Obviously, the best approach when using a VPN is to ensure that the people accessing your network via VPN have a professional device that is managed by IT. But even if all of your people who are working from home have a corporate-managed device, that doesn’t mean that’s what they’re using at home. For example, if some of your people have to use a PC at work but prefer Mac (and have a Mac at home), they could choose to connect to the VPN from home using their personal device instead of their work device.
And finally, even for those people who do use their work laptops from home, the reality is that their corporate devices are now being introduced to a less secure network (their home networks).
So when it comes to security, VPNs are not the solution for enabling remote work. Ideally, you would be able to give your people access to all of the business-critical applications they need on any device, from the browser - while separating the applications from the OS. This ensures that your people can remain productive on any device, without your corporate network having any exposure to their personal devices.
Sacrificing User Experience Means Lower Productivity
Even if we dismiss the objections above regarding the security risks that VPNs introduce when people are using their personal devices, VPNs still have a major flaw - the user experience.
Anyone who has ever been forced to use a VPN to connect to their corporate network from home knows the usability issues well. First of all, there’s the added step and delay involved every time a user logs on, as they need to wait for the VPN to connect before they can get started.
Even once connected, one of the biggest complaints users have with VPNs is “lag” or connection speed issues once connected to the VPN. Especially when your people are using the VPN to access critical applications, the lag they experience is maddening when it prevents them from getting work done.
Anytime a technology introduces frustrations and hurdles - rather than removing them - productivity is deeply impacted. So even if security isn’t your primary concern (even if you can confirm that all of your people are only using corporate-managed devices to connect to the VPN), the loss of productivity is yet another strike against VPNs as a solution for remote workers.
This is where virtual application delivery platforms are ideal, as they provide your people with access to the full desktop version of their critical applications, but from the browser. There’s nothing to install on their end, no new user behavior to learn - they just use the applications the way they’ve always done, but without the application being installed locally on their device. This ensures a seamless user experience without the connectivity and lag issues.
The Bottleneck Issue
TechTarget’s SearchNetworking reported last week that “VPN has become a bottleneck for companies with a high number of workers staying home to avoid spreading the coronavirus. Many companies have VPN concentrators or gateways with insufficient licensing or capacity to accommodate the unexpected demand, executives said. As a result, some businesses have had to scramble to provide network access to the high number of remote workers.”

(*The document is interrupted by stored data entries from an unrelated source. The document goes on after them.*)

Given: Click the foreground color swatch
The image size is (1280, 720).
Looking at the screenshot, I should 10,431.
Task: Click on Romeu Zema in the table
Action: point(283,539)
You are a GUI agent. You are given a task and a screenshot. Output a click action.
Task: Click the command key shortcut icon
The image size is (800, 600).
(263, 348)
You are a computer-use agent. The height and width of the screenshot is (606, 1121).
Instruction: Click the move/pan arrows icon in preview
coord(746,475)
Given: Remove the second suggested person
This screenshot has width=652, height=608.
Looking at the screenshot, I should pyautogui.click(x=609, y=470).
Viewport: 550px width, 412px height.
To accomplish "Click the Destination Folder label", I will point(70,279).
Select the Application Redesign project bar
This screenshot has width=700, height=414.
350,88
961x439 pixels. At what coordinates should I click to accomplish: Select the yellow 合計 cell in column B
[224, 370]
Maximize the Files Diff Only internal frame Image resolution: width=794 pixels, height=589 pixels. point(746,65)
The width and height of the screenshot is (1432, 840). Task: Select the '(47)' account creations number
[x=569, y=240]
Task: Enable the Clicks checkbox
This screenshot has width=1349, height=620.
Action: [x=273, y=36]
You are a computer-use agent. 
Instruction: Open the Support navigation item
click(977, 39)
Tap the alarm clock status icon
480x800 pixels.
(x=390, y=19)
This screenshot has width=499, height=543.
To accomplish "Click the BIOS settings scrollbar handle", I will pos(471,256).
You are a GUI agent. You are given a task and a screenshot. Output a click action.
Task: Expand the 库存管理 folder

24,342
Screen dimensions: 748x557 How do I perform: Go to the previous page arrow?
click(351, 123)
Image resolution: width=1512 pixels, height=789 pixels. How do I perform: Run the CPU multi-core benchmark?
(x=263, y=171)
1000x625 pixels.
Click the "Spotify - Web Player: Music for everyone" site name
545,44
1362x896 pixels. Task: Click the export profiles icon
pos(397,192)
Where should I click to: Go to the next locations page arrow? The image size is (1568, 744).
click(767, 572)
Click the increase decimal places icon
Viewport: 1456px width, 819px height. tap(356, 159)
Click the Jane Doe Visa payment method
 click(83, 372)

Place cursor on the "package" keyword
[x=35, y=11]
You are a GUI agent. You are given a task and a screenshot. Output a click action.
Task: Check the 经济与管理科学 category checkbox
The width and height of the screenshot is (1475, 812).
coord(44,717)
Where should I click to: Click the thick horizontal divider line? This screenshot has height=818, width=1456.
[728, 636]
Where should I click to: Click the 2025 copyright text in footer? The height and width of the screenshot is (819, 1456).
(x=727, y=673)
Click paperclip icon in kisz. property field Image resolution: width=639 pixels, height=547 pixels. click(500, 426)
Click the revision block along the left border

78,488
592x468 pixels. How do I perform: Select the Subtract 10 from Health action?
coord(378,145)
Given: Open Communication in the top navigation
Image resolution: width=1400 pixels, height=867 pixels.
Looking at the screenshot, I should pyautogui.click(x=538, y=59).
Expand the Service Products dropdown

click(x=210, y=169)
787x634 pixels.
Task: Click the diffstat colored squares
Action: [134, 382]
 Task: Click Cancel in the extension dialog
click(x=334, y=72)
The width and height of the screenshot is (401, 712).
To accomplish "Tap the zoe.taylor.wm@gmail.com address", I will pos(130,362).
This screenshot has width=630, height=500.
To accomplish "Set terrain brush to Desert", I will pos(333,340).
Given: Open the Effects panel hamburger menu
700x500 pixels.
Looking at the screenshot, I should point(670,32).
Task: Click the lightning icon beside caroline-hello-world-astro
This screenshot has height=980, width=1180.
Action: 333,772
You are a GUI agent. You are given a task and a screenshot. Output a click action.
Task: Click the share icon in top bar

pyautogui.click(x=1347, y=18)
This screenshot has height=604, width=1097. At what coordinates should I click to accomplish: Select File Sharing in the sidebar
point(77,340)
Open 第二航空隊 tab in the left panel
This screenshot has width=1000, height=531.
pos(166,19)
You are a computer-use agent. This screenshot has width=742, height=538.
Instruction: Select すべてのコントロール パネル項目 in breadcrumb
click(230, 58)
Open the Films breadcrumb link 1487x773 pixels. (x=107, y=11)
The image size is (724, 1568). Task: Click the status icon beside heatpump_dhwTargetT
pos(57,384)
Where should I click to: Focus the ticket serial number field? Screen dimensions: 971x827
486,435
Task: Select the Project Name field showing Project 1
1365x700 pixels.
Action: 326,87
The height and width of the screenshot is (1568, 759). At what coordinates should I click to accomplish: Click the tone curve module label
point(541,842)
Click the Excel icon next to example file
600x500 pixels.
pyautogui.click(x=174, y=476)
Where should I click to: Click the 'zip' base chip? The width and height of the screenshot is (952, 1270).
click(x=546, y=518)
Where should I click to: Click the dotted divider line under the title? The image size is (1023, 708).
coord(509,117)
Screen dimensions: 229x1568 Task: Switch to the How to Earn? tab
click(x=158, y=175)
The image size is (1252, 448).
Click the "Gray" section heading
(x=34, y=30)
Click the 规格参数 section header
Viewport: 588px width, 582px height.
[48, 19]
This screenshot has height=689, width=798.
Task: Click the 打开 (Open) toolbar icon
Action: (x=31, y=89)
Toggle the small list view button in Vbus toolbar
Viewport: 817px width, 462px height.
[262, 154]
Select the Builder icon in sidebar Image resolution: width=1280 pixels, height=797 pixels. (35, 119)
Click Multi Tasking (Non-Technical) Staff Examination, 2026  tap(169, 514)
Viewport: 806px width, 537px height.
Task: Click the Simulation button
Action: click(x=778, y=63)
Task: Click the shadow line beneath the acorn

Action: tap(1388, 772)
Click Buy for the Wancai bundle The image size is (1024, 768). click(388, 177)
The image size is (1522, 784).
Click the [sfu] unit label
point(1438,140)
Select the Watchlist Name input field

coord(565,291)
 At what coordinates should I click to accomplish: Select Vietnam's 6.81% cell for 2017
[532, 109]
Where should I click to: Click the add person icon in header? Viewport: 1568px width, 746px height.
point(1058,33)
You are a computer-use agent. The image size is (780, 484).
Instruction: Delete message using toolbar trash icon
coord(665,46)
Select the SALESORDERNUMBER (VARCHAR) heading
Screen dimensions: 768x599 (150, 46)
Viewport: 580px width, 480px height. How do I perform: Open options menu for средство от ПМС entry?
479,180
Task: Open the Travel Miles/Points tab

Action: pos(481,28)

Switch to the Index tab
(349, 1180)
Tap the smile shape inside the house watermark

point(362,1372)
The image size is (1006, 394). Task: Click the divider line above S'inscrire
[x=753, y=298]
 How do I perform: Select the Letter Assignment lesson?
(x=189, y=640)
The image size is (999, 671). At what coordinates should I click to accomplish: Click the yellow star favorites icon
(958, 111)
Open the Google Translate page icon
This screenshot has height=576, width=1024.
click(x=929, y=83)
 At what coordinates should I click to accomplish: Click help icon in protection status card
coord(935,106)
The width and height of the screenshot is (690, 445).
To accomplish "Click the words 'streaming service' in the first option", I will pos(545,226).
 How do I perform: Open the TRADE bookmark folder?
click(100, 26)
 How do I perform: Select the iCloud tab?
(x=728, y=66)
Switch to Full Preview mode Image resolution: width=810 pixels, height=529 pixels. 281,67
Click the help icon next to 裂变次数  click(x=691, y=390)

In a time where remote work policies are being enacted immediately for the sake of public health, in most cases IT was not given sufficient time to plan ahead. Which means that - in most cases - companies don’t have anywhere near enough VPN licenses to enable the current number of users they have working from home. This creates a load issue that prevents many of your usrs from connecting until you can negotiate and secure the appropriate amount of licenses. Then, once those licenses are secured, you need to get a whole lot of new people who’ve never used VPNs before set up so that they can use it.
So whether you’re currently using VPNs or considering a move to VPNs, take a step back and think about your users and evaluate whether or not the security risks, loss of productivity, and bottleneck issues can be eliminated. Also, think about what it is you’re trying to solve for. If you’re trying to get your people secure access to the business-critical applications that they rely on to be productive, then a virtual application delivery solution is likely a much better fit for your organization than VPNs.